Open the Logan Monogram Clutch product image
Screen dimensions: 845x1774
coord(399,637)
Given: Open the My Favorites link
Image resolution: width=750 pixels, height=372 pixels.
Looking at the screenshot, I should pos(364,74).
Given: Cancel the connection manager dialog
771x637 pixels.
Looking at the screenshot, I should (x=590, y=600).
...
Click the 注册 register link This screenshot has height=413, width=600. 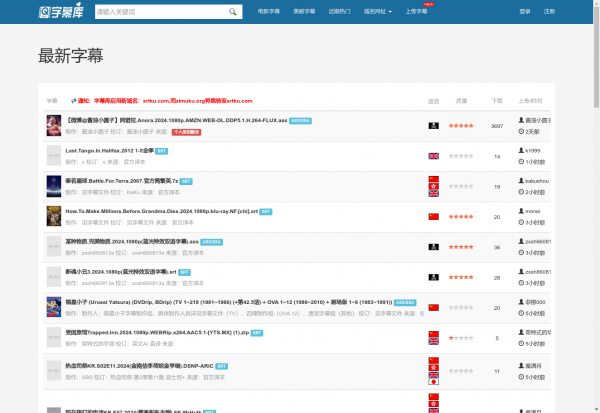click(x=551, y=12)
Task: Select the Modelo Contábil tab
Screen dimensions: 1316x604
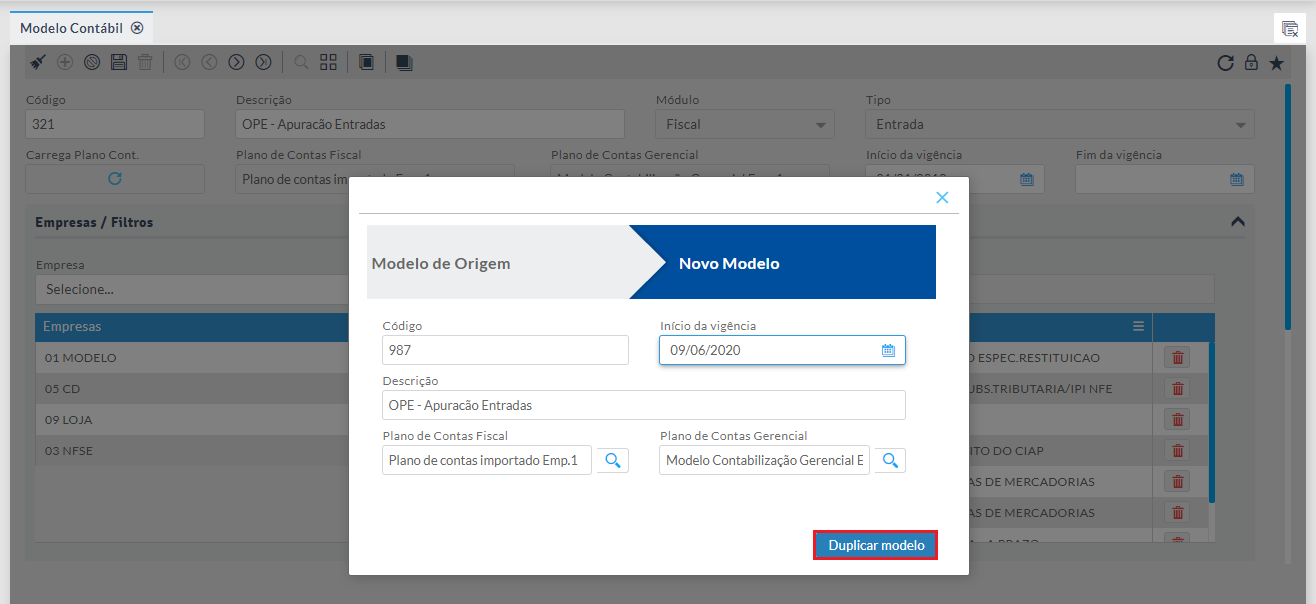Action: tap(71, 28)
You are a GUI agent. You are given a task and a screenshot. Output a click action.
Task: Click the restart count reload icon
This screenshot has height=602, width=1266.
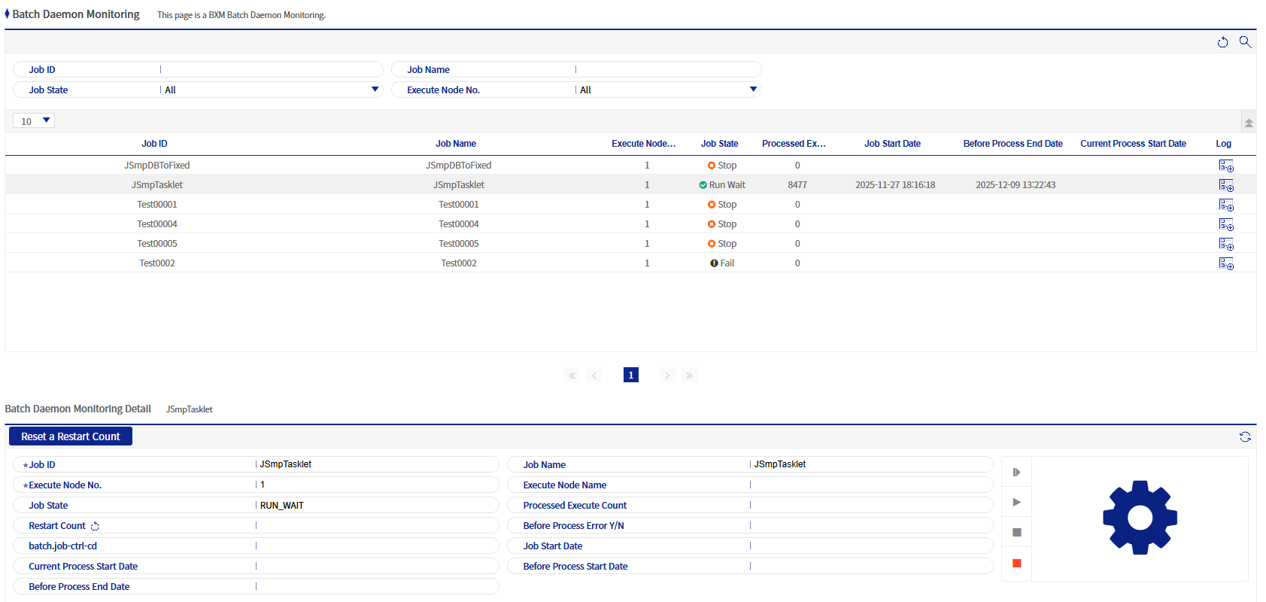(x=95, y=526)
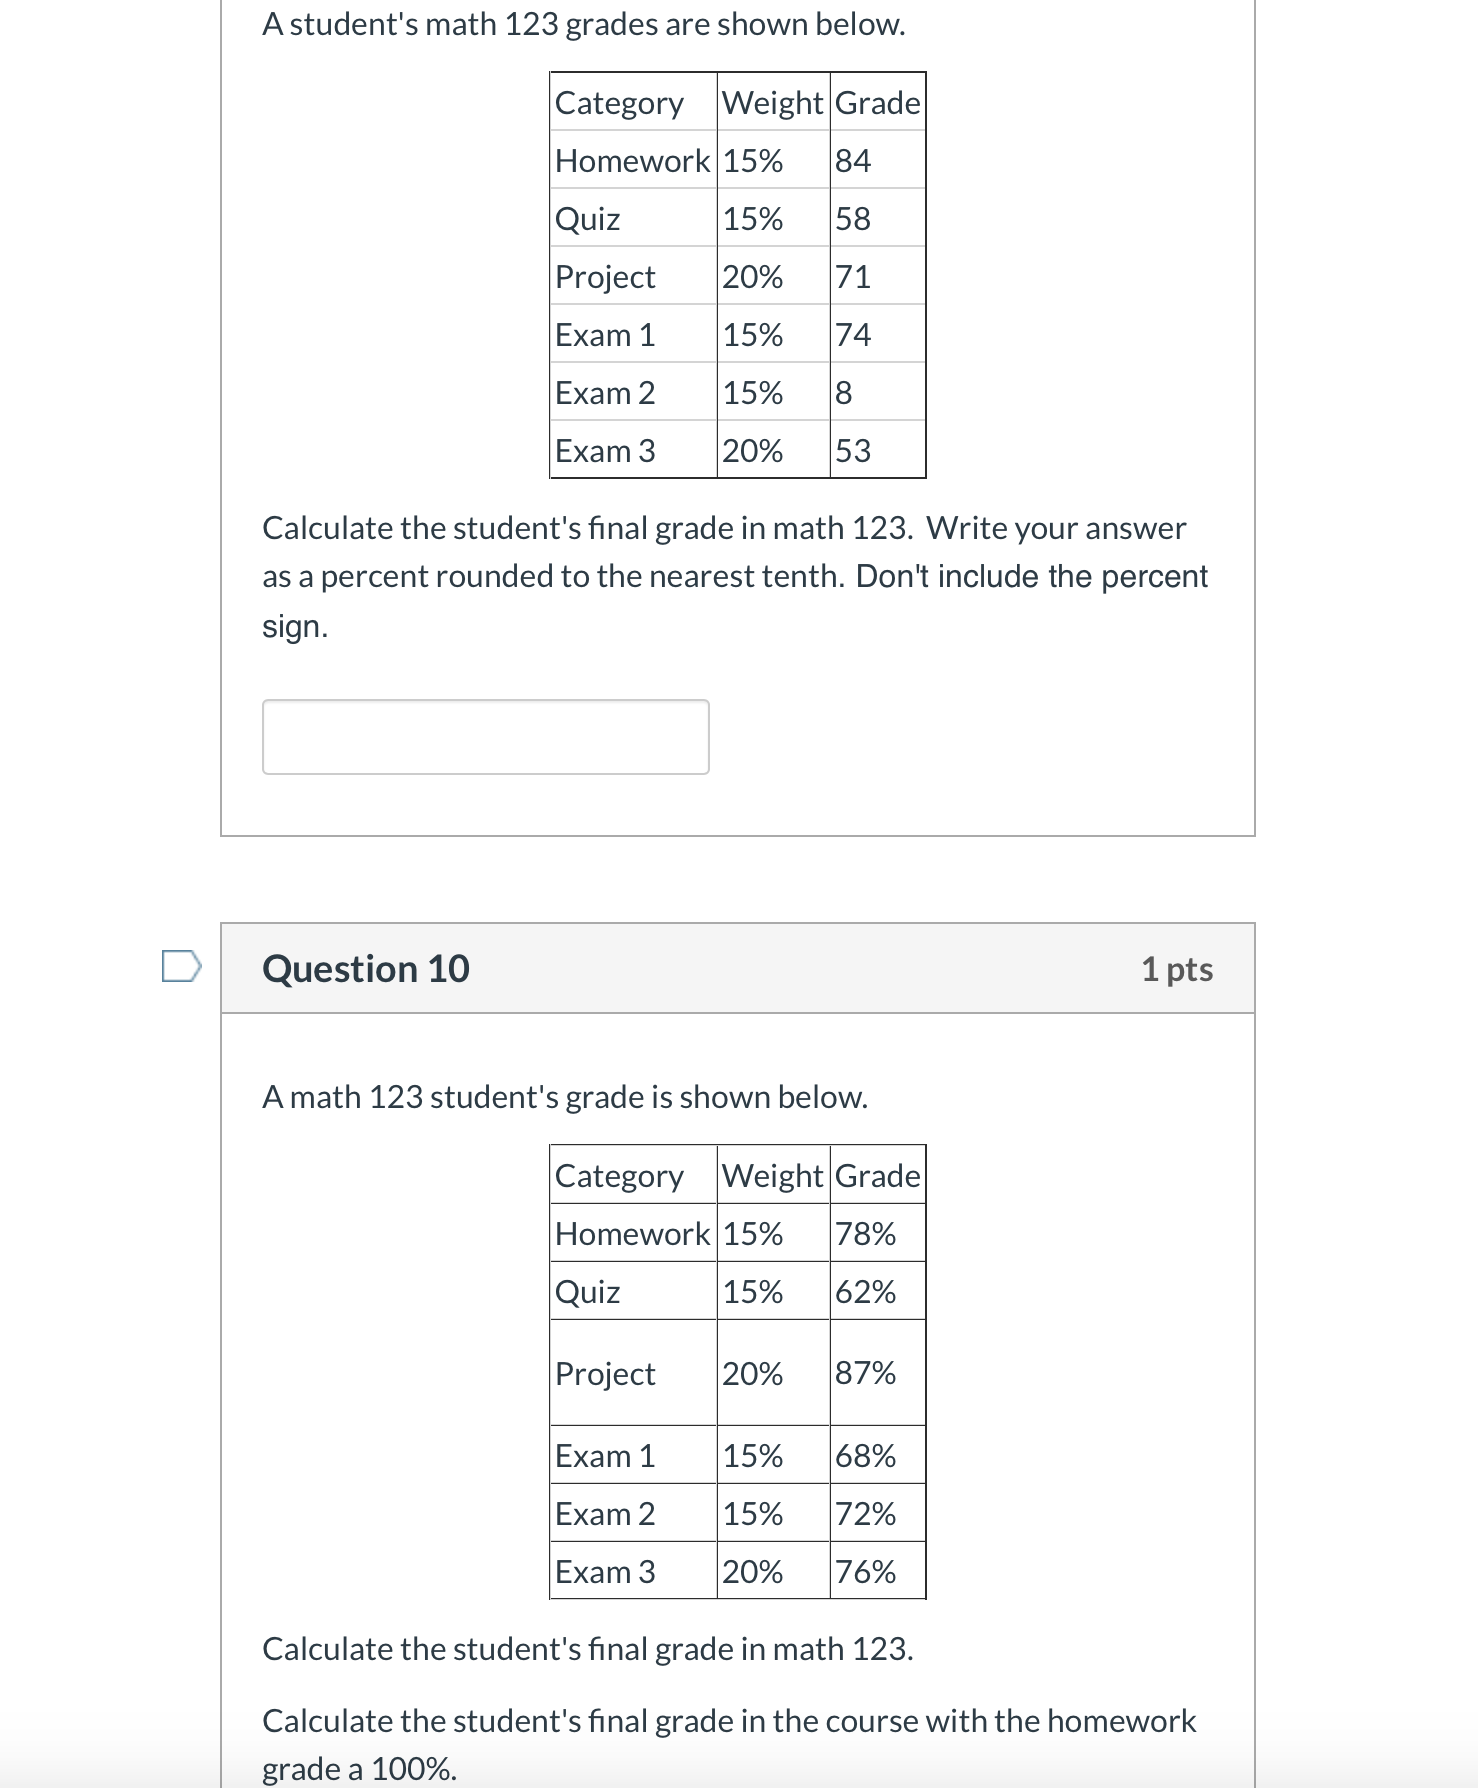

## TRY IT
Copy out all the lines of the records that include "Open".

## OUTPUT OF THE EXERCISE
Open the Logan Monogram Clutch product image
Given: Open the My Favorites link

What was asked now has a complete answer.